- INSTRUCTIONS TO FOLLOW: Rewrite the data below, changing every "Image resolution" to "Screenshot size" and leaving all else as it is.

- EXTRACTED INFORMATION:

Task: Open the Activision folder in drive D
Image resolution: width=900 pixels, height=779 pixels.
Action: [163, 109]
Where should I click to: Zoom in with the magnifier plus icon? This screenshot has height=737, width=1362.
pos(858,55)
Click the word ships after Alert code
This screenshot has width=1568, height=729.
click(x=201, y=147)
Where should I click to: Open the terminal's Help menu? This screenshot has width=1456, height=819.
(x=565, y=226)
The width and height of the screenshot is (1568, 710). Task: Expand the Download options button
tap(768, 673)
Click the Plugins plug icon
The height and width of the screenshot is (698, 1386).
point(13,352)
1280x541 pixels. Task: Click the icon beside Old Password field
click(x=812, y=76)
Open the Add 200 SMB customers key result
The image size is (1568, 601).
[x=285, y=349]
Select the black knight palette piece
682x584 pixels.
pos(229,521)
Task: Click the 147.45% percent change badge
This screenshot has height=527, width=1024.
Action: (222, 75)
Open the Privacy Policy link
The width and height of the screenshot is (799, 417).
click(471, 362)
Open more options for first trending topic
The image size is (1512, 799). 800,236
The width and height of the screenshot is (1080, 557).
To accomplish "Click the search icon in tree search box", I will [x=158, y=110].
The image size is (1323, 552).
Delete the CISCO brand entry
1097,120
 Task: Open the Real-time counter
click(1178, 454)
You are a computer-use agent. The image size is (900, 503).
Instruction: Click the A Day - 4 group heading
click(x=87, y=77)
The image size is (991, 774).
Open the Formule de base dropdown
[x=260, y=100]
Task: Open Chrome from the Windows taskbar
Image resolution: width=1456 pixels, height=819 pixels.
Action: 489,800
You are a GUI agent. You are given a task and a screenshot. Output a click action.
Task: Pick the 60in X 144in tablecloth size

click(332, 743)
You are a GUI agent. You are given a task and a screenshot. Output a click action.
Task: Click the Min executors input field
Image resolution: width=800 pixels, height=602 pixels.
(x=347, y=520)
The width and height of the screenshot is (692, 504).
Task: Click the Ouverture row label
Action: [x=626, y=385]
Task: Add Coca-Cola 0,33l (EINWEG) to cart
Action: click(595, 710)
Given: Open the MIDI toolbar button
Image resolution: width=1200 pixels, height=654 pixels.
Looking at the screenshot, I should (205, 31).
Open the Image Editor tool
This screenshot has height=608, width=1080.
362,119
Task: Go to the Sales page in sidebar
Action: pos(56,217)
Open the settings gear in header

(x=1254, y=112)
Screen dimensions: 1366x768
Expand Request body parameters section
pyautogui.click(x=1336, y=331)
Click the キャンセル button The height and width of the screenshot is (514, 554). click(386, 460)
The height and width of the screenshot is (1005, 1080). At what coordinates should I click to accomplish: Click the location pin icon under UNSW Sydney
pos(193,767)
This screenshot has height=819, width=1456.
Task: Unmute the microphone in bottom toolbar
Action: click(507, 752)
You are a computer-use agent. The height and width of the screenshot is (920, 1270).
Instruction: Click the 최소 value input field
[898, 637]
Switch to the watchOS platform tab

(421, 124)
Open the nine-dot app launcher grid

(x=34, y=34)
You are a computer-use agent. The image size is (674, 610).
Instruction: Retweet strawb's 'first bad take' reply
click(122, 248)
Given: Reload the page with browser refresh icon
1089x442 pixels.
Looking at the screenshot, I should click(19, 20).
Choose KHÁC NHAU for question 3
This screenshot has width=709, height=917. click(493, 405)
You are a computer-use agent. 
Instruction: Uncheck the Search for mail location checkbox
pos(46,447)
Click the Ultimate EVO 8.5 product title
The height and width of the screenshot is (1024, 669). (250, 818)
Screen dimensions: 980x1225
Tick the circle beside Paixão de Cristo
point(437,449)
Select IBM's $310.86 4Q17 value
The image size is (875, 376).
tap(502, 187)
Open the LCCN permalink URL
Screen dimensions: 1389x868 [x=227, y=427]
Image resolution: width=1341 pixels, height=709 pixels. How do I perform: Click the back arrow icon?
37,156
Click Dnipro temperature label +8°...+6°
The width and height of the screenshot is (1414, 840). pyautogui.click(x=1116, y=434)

- RESULT OF THE EXERCISE:
Task: Open the Activision folder in drive D
Screenshot size: width=900 pixels, height=779 pixels.
Action: [163, 109]
Where should I click to: Zoom in with the magnifier plus icon? This screenshot has height=737, width=1362.
pos(858,55)
Click the word ships after Alert code
This screenshot has width=1568, height=729.
click(x=201, y=147)
Where should I click to: Open the terminal's Help menu? This screenshot has width=1456, height=819.
(x=565, y=226)
The width and height of the screenshot is (1568, 710). Task: Expand the Download options button
tap(768, 673)
Click the Plugins plug icon
The height and width of the screenshot is (698, 1386).
point(13,352)
1280x541 pixels. Task: Click the icon beside Old Password field
click(x=812, y=76)
Open the Add 200 SMB customers key result
The image size is (1568, 601).
[x=285, y=349]
Select the black knight palette piece
682x584 pixels.
pos(229,521)
Task: Click the 147.45% percent change badge
This screenshot has height=527, width=1024.
Action: (222, 75)
Open the Privacy Policy link
The width and height of the screenshot is (799, 417).
click(471, 362)
Open more options for first trending topic
The image size is (1512, 799). 800,236
The width and height of the screenshot is (1080, 557).
To accomplish "Click the search icon in tree search box", I will [x=158, y=110].
The image size is (1323, 552).
Delete the CISCO brand entry
1097,120
 Task: Open the Real-time counter
click(1178, 454)
You are a computer-use agent. The image size is (900, 503).
Instruction: Click the A Day - 4 group heading
click(x=87, y=77)
The image size is (991, 774).
Open the Formule de base dropdown
[x=260, y=100]
Task: Open Chrome from the Windows taskbar
Screenshot size: width=1456 pixels, height=819 pixels.
Action: 489,800
You are a GUI agent. You are given a task and a screenshot. Output a click action.
Task: Pick the 60in X 144in tablecloth size

click(332, 743)
You are a GUI agent. You are given a task and a screenshot. Output a click action.
Task: Click the Min executors input field
Screenshot size: width=800 pixels, height=602 pixels.
(x=347, y=520)
The width and height of the screenshot is (692, 504).
Task: Click the Ouverture row label
Action: [x=626, y=385]
Task: Add Coca-Cola 0,33l (EINWEG) to cart
Action: click(595, 710)
Given: Open the MIDI toolbar button
Screenshot size: width=1200 pixels, height=654 pixels.
Looking at the screenshot, I should (205, 31).
Open the Image Editor tool
This screenshot has height=608, width=1080.
362,119
Task: Go to the Sales page in sidebar
Action: pos(56,217)
Open the settings gear in header

(x=1254, y=112)
Screen dimensions: 1366x768
Expand Request body parameters section
pyautogui.click(x=1336, y=331)
Click the キャンセル button The height and width of the screenshot is (514, 554). click(386, 460)
The height and width of the screenshot is (1005, 1080). At what coordinates should I click to accomplish: Click the location pin icon under UNSW Sydney
pos(193,767)
This screenshot has height=819, width=1456.
Task: Unmute the microphone in bottom toolbar
Action: click(507, 752)
You are a computer-use agent. The height and width of the screenshot is (920, 1270).
Instruction: Click the 최소 value input field
[898, 637]
Switch to the watchOS platform tab

(421, 124)
Open the nine-dot app launcher grid

(x=34, y=34)
You are a computer-use agent. The image size is (674, 610).
Instruction: Retweet strawb's 'first bad take' reply
click(122, 248)
Given: Reload the page with browser refresh icon
1089x442 pixels.
Looking at the screenshot, I should click(19, 20).
Choose KHÁC NHAU for question 3
This screenshot has width=709, height=917. click(493, 405)
You are a computer-use agent. 
Instruction: Uncheck the Search for mail location checkbox
pos(46,447)
Click the Ultimate EVO 8.5 product title
The height and width of the screenshot is (1024, 669). (250, 818)
Screen dimensions: 980x1225
Tick the circle beside Paixão de Cristo
point(437,449)
Select IBM's $310.86 4Q17 value
The image size is (875, 376).
tap(502, 187)
Open the LCCN permalink URL
Screen dimensions: 1389x868 [x=227, y=427]
Screenshot size: width=1341 pixels, height=709 pixels. How do I perform: Click the back arrow icon?
37,156
Click Dnipro temperature label +8°...+6°
The width and height of the screenshot is (1414, 840). pyautogui.click(x=1116, y=434)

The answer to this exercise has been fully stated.